Information given —
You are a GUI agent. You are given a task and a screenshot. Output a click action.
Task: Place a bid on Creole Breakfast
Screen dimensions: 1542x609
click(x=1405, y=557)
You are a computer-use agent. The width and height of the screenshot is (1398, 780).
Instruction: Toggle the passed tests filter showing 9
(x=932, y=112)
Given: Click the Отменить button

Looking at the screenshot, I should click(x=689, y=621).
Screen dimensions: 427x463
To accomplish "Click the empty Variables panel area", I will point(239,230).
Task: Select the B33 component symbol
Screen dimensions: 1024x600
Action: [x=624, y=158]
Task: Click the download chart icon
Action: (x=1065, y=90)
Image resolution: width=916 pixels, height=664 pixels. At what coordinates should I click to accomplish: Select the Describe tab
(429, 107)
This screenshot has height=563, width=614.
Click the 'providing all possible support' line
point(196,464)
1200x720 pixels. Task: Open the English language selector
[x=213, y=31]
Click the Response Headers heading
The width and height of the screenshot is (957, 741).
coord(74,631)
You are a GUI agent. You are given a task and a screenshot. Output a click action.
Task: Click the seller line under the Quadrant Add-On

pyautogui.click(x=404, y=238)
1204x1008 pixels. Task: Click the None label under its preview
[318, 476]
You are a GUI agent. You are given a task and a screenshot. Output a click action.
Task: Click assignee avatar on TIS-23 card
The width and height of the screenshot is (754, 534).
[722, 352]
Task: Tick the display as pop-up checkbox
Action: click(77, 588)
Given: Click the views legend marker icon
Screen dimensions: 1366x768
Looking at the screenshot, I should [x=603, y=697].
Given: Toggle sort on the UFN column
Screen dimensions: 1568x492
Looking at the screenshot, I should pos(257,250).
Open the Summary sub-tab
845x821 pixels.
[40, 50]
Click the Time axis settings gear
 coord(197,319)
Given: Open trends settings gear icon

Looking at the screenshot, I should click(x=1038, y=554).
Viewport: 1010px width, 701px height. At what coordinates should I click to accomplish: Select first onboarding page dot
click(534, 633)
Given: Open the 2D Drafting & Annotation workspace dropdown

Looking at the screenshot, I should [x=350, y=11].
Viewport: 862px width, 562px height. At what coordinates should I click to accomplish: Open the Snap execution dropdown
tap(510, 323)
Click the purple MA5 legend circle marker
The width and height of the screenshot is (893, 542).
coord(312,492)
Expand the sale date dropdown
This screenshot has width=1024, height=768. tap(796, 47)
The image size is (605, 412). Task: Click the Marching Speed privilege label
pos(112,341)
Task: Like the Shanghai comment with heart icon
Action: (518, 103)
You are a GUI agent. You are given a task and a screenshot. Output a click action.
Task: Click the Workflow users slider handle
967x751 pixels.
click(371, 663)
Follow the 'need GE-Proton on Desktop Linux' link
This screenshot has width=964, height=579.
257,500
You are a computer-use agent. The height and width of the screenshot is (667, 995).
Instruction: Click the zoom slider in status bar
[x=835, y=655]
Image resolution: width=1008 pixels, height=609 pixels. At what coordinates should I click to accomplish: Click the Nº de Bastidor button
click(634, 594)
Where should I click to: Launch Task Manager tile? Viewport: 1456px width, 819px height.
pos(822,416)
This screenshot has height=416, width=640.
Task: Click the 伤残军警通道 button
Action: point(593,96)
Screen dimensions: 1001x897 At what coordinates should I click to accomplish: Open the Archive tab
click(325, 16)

What this task involves — Copy out every line of the entries above word for word.

Answer to this task —
You are a GUI agent. You are given a task and a screenshot. Output a click action.
Task: Place a bid on Creole Breakfast
Screen dimensions: 1542x609
click(x=1405, y=557)
You are a computer-use agent. The width and height of the screenshot is (1398, 780).
Instruction: Toggle the passed tests filter showing 9
(x=932, y=112)
Given: Click the Отменить button

Looking at the screenshot, I should click(x=689, y=621).
Screen dimensions: 427x463
To accomplish "Click the empty Variables panel area", I will point(239,230).
Task: Select the B33 component symbol
Screen dimensions: 1024x600
Action: [x=624, y=158]
Task: Click the download chart icon
Action: (x=1065, y=90)
Image resolution: width=916 pixels, height=664 pixels. At what coordinates should I click to accomplish: Select the Describe tab
(429, 107)
This screenshot has height=563, width=614.
Click the 'providing all possible support' line
point(196,464)
1200x720 pixels. Task: Open the English language selector
[x=213, y=31]
Click the Response Headers heading
The width and height of the screenshot is (957, 741).
coord(74,631)
You are a GUI agent. You are given a task and a screenshot. Output a click action.
Task: Click the seller line under the Quadrant Add-On

pyautogui.click(x=404, y=238)
1204x1008 pixels. Task: Click the None label under its preview
[318, 476]
You are a GUI agent. You are given a task and a screenshot. Output a click action.
Task: Click assignee avatar on TIS-23 card
The width and height of the screenshot is (754, 534).
[722, 352]
Task: Tick the display as pop-up checkbox
Action: click(77, 588)
Given: Click the views legend marker icon
Screen dimensions: 1366x768
Looking at the screenshot, I should [x=603, y=697].
Given: Toggle sort on the UFN column
Screen dimensions: 1568x492
Looking at the screenshot, I should pos(257,250).
Open the Summary sub-tab
845x821 pixels.
[40, 50]
Click the Time axis settings gear
 coord(197,319)
Given: Open trends settings gear icon

Looking at the screenshot, I should click(x=1038, y=554).
Viewport: 1010px width, 701px height. At what coordinates should I click to accomplish: Select first onboarding page dot
click(534, 633)
Given: Open the 2D Drafting & Annotation workspace dropdown

Looking at the screenshot, I should [x=350, y=11].
Viewport: 862px width, 562px height. At what coordinates should I click to accomplish: Open the Snap execution dropdown
tap(510, 323)
Click the purple MA5 legend circle marker
The width and height of the screenshot is (893, 542).
coord(312,492)
Expand the sale date dropdown
This screenshot has width=1024, height=768. tap(796, 47)
The image size is (605, 412). Task: Click the Marching Speed privilege label
pos(112,341)
Task: Like the Shanghai comment with heart icon
Action: (518, 103)
You are a GUI agent. You are given a task and a screenshot. Output a click action.
Task: Click the Workflow users slider handle
967x751 pixels.
click(371, 663)
Follow the 'need GE-Proton on Desktop Linux' link
This screenshot has width=964, height=579.
257,500
You are a computer-use agent. The height and width of the screenshot is (667, 995).
Instruction: Click the zoom slider in status bar
[x=835, y=655]
Image resolution: width=1008 pixels, height=609 pixels. At what coordinates should I click to accomplish: Click the Nº de Bastidor button
click(634, 594)
Where should I click to: Launch Task Manager tile? Viewport: 1456px width, 819px height.
pos(822,416)
This screenshot has height=416, width=640.
Task: Click the 伤残军警通道 button
Action: point(593,96)
Screen dimensions: 1001x897 At what coordinates should I click to accomplish: Open the Archive tab
click(325, 16)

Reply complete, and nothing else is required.